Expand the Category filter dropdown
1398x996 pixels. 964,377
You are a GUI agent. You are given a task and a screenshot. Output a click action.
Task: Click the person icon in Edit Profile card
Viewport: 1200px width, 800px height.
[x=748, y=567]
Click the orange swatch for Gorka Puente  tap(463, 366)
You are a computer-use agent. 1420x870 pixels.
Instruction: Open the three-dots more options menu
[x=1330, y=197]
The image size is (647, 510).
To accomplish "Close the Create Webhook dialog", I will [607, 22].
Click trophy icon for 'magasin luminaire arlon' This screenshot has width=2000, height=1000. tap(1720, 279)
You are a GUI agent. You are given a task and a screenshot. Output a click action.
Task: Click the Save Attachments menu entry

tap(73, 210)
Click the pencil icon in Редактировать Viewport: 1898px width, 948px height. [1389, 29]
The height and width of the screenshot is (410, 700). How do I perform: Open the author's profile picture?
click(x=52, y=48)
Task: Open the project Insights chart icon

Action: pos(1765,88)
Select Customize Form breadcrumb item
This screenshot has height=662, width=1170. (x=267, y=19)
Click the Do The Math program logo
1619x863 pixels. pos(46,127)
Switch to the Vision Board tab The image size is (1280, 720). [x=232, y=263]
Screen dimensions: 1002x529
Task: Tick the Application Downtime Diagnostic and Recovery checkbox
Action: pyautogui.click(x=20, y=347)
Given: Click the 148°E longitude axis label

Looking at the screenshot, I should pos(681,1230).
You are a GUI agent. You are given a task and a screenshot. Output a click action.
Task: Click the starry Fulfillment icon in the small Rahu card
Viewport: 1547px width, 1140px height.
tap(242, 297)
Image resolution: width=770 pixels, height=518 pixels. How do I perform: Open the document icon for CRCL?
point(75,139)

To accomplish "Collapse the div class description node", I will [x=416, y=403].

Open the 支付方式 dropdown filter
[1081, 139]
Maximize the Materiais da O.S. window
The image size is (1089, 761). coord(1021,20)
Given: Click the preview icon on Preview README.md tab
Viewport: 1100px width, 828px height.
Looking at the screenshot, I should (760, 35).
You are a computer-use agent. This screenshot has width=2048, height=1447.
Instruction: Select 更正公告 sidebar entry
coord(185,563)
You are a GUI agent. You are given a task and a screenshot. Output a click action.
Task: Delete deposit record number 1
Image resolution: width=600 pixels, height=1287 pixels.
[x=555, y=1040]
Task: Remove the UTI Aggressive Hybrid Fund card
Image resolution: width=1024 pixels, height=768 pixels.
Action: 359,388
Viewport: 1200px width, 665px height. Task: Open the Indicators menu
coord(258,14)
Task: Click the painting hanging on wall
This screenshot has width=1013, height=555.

■ The task ■
Put every line of the data above into a Markdown table with the columns Row and Line, numbering the rows in order and leaving out blank lines.

■ Solution below ■
| Row | Line |
|---|---|
| 1 | Expand the Category filter dropdown |
| 2 | 1398x996 pixels. 964,377 |
| 3 | You are a GUI agent. You are given a task and a screenshot. Output a click action. |
| 4 | Task: Click the person icon in Edit Profile card |
| 5 | Viewport: 1200px width, 800px height. |
| 6 | [x=748, y=567] |
| 7 | Click the orange swatch for Gorka Puente  tap(463, 366) |
| 8 | You are a computer-use agent. 1420x870 pixels. |
| 9 | Instruction: Open the three-dots more options menu |
| 10 | [x=1330, y=197] |
| 11 | The image size is (647, 510). |
| 12 | To accomplish "Close the Create Webhook dialog", I will [607, 22]. |
| 13 | Click trophy icon for 'magasin luminaire arlon' This screenshot has width=2000, height=1000. tap(1720, 279) |
| 14 | You are a GUI agent. You are given a task and a screenshot. Output a click action. |
| 15 | Task: Click the Save Attachments menu entry |
| 16 | tap(73, 210) |
| 17 | Click the pencil icon in Редактировать Viewport: 1898px width, 948px height. [1389, 29] |
| 18 | The height and width of the screenshot is (410, 700). How do I perform: Open the author's profile picture? |
| 19 | click(x=52, y=48) |
| 20 | Task: Open the project Insights chart icon |
| 21 | Action: pos(1765,88) |
| 22 | Select Customize Form breadcrumb item |
| 23 | This screenshot has height=662, width=1170. (x=267, y=19) |
| 24 | Click the Do The Math program logo |
| 25 | 1619x863 pixels. pos(46,127) |
| 26 | Switch to the Vision Board tab The image size is (1280, 720). [x=232, y=263] |
| 27 | Screen dimensions: 1002x529 |
| 28 | Task: Tick the Application Downtime Diagnostic and Recovery checkbox |
| 29 | Action: pyautogui.click(x=20, y=347) |
| 30 | Given: Click the 148°E longitude axis label |
| 31 | Looking at the screenshot, I should pos(681,1230). |
| 32 | You are a GUI agent. You are given a task and a screenshot. Output a click action. |
| 33 | Task: Click the starry Fulfillment icon in the small Rahu card |
| 34 | Viewport: 1547px width, 1140px height. |
| 35 | tap(242, 297) |
| 36 | Image resolution: width=770 pixels, height=518 pixels. How do I perform: Open the document icon for CRCL? |
| 37 | point(75,139) |
| 38 | To accomplish "Collapse the div class description node", I will [x=416, y=403]. |
| 39 | Open the 支付方式 dropdown filter |
| 40 | [1081, 139] |
| 41 | Maximize the Materiais da O.S. window |
| 42 | The image size is (1089, 761). coord(1021,20) |
| 43 | Given: Click the preview icon on Preview README.md tab |
| 44 | Viewport: 1100px width, 828px height. |
| 45 | Looking at the screenshot, I should (760, 35). |
| 46 | You are a computer-use agent. This screenshot has width=2048, height=1447. |
| 47 | Instruction: Select 更正公告 sidebar entry |
| 48 | coord(185,563) |
| 49 | You are a GUI agent. You are given a task and a screenshot. Output a click action. |
| 50 | Task: Delete deposit record number 1 |
| 51 | Image resolution: width=600 pixels, height=1287 pixels. |
| 52 | [x=555, y=1040] |
| 53 | Task: Remove the UTI Aggressive Hybrid Fund card |
| 54 | Image resolution: width=1024 pixels, height=768 pixels. |
| 55 | Action: 359,388 |
| 56 | Viewport: 1200px width, 665px height. Task: Open the Indicators menu |
| 57 | coord(258,14) |
| 58 | Task: Click the painting hanging on wall |
| 59 | This screenshot has width=1013, height=555. |